The Old West Meets The Far East.
Shanghai Noon Movie Poster

US Release Date: 05-26-2000

Directed by: Tom Dey


  • Jackie Chan
  • Chon Wang
  • Owen Wilson
  • Roy O'Bannon
  • Lucy Liu
  • Princess Pei Pei
  • Brandon Merrill
  • Falling Leaves
  • Roger Yuan
  • Lo Fong
  • Xander Berkeley
  • Nathan Van Cleef
  • Jason Connery
  • Calvin Andrews
Reviewed on: March 27th, 2003
Owen Wilson and Jackie Chan in Shanghai Noon.

Owen Wilson and Jackie Chan in Shanghai Noon.

Jackie Chan is one of the only movie stars currently working who seems like an old time actor.

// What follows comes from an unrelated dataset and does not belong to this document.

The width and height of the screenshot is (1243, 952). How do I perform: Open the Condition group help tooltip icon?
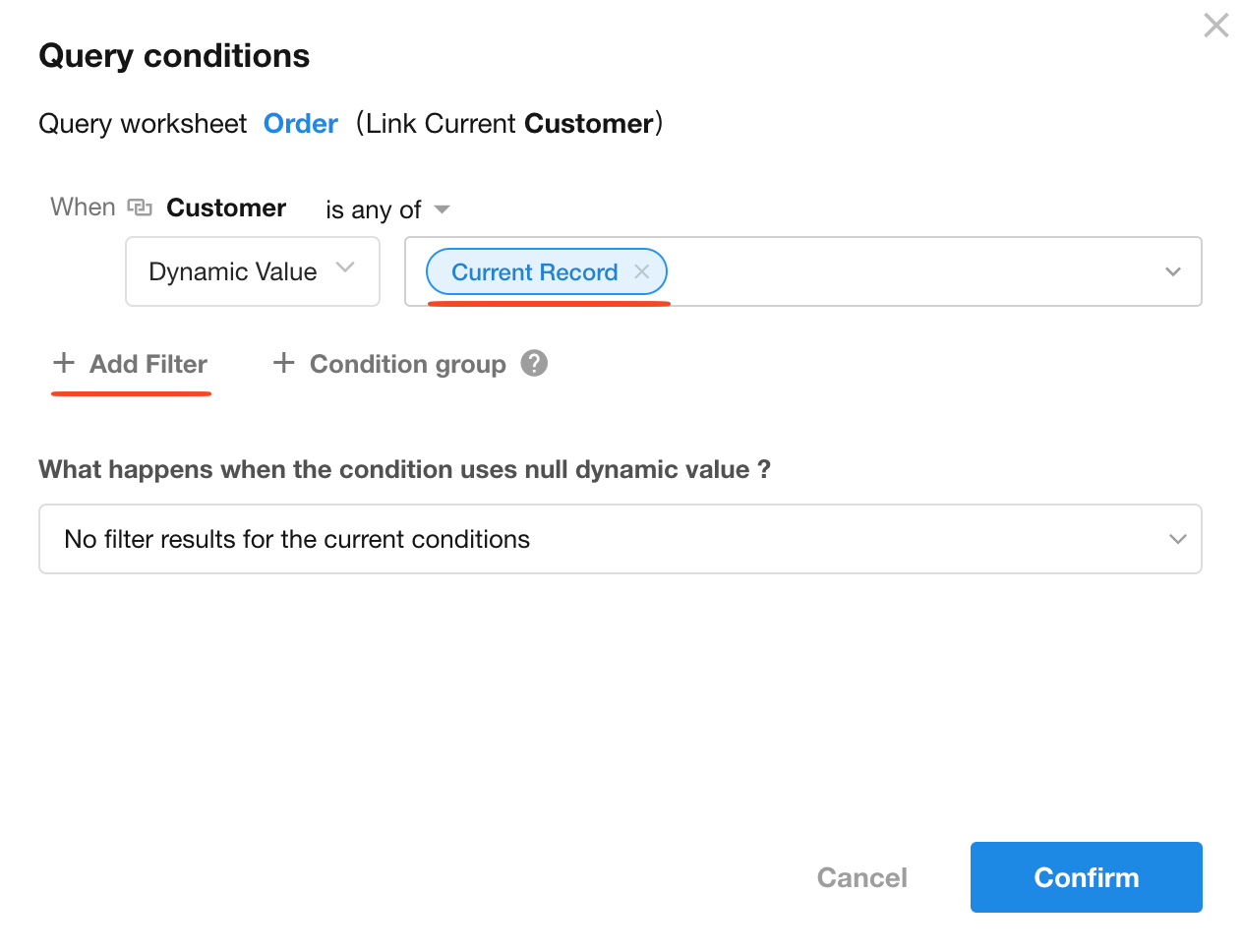coord(534,363)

Like Buster Keaton and Douglas Fairbanks, Chan does most of his own stunts. Like John Wayne, he always plays the same good guy in all of his movies. A good guy who just happens to find himself in situations to do karate. This is his charm but, it also sets strict limits on his acting.

This is demonstrated in Shanghai Noon. Much like the Rush Hour movies, Chan is partnered with an American smart ass. The movie is fast paced and rather funny. The title is a take on the classic western High Noon. Chan's character's name is Chon Wang, when spoken it sounds like your saying John Wayne. Yeah, they have a few jokes about that.

Chan plays a royal guard sent to the American wild west to save a kidnapped princess, Lucy Liu. Along the way he teams up with Wilson's outlaw. They bar brawl, battle Indians and outlaws, and a whole lot more in this action packed comedic western.

Although Chan is really the star of this and Rush Hour, it is the co-stars who set the tone and humor of the movies. The team up of Chan and Tucker in Rush Hour is about Tucker being obnoxious and Chan being the mellow nice guy. In Shanghai Noon it is Wilson being charmingly self deprecating and Chan being the mellow nice guy.

That is the limit of Chan's acting in American films. His characters are always soft spoken, likable, well mannered martial artists. The reason his team up movies works so well is because it takes another actor to fill the void that Chan's limited acting always creates. Like an old Gene Kelly film, you watch Chan's movies waiting for the next scene where he shows off some fancy foot work. In between fight scenes, his costars need to be entertaining and charming enough to make up for his lack of acting range. Wilson's subtle, comedic delivery fills it nicely here. I just wish Chan could break that acting mold he's stuck in.